Kredi kartı alanında tüketicilerin nakit ödemeden kartla ödeme yöntemine geçişinin de rolü bulunmakta. Ticari kredilerde ise, yabancı para kredilerindeki aylık büyüme sınırını, parasal aktarım mekanizmasını güçlendirmek ve finansal istikrarı sağlamak adına yüzde 0.5'e indirmiştik. Yabancı para kredi büyümesindeki yavaşlama, TL kredi tercihinin artmasıyla ikame edildi ve kredi kompozisyonunda TL'nin payı yükselmeye başladı.

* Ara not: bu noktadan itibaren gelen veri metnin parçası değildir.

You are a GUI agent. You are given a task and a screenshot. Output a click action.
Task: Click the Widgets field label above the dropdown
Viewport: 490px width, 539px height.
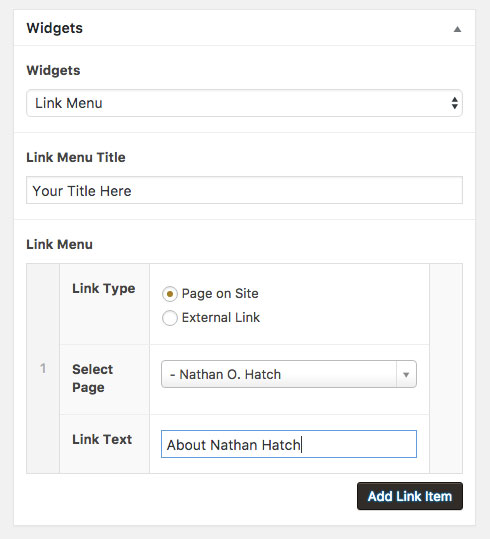tap(53, 70)
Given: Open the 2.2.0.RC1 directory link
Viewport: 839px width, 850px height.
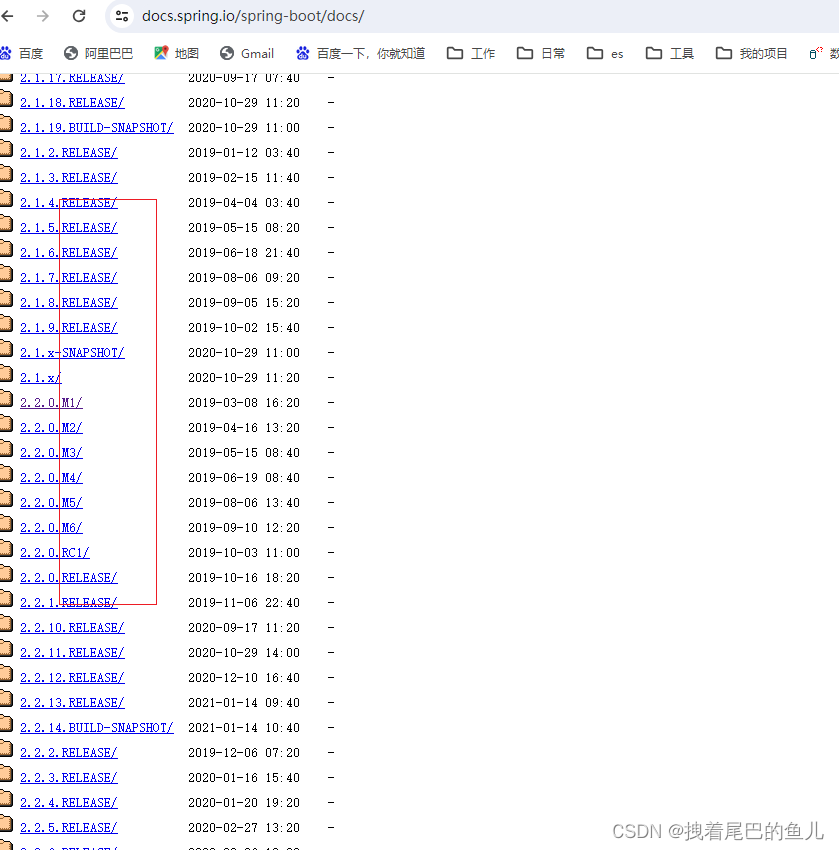Looking at the screenshot, I should click(54, 552).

"Hanehalkı tarafında kredi kartı borcu toplam borcun yarıya yakınını oluşturuyor"
Reel kesim ve hanehalkının borçluluğu, tarihsel ortalamaların oldukça altında seyrediyor. Reel sektörün toplam borçluluğundaki bu düşüşte, firmaların TL borcunun azalması belirleyici oldu. Hanehalkında ise kredi kartı borcu, toplam borcun yarısına yakın bir oranı oluşturuyor. Kredi kartı borcunun içinde faize bırakılan kısmın, 2024 yılından itibaren düşmesi, borcun çoğunluğunun kartlı harcamalardan kaynaklandığını gösteriyor. Düşük seyreden borçluluk, gelecekte bu borçlardan kaynaklı oluşabilecek risklerin yönetilebilir olduğunu ortaya koyuyor.

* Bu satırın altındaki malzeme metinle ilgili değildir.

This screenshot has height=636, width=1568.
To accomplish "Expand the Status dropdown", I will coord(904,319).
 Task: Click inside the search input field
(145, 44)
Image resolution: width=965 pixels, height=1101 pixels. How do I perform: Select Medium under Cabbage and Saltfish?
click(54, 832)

Brüt rezervler 183 milyar dolara yükseldi
Yurt içi ve yurt dışı yerleşiklerin Türk lirasına duyduğu güvenin artışı, rezervlerimize olumlu yönde yansımakta. Brüt rezervler son dönemde belirgin bir artış göstererek 26 Eylül 2025 itibarıyla 183 milyar dolara ulaştı. Swap hariç net rezerv ise 57 milyar dolar seviyesine yükseldi. Sonuç olarak, 22 Mart 2024 ile 26 Eylül 2025 tarihleri arasında brüt rezervler 59 milyar dolar artmışken, swap hariç net döviz pozisyonumuz 122 milyar dolar iyileşti.